OP: "Fix something that’s broken. In business, it seems to me that the
traditional banking business models are broken or at least no longer fit the
purpose. On the other end of the spectrum, Internet dating sites don’t seem to
work. They have millions of users, so they must be promising something people
want. And yet they work horribly. Just ask anyone who uses them."

to pg: "One way to make something people want is to look at stuff people use
now that's broken. Dating sites are a prime example. They have millions of
users, so they must be promising something people want. And yet they work
horribly. Just ask anyone who uses them. "

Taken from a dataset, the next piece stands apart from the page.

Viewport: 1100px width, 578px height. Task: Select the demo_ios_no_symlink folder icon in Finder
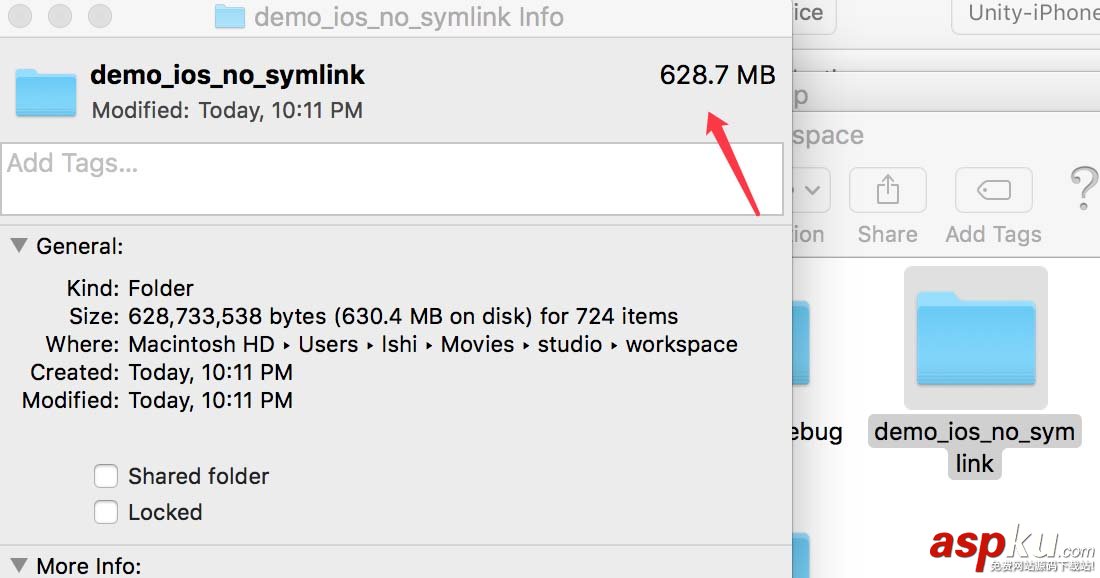point(975,337)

Or "Take a luxury and make it a commodity. People must want something if they
pay a lot for it. It is a very rare product that can't be made dramatically
cheaper if you try. When you make something dramatically cheaper, you sell
more, and people start to use it in different ways. For example, once cell
phones were so cheap that most people had one, people started using them as
cameras and Internet devices."

to pg's : "Another classic way to make something people want is to take a
luxury and make it into a commmodity. People must want something if they pay a
lot for it. And it is a very rare product that can't be made dramatically
cheaper if you try.

This was Henry Ford's plan. He made cars, which had been a luxury item, into a
commodity. But the idea is much older than Henry Ford."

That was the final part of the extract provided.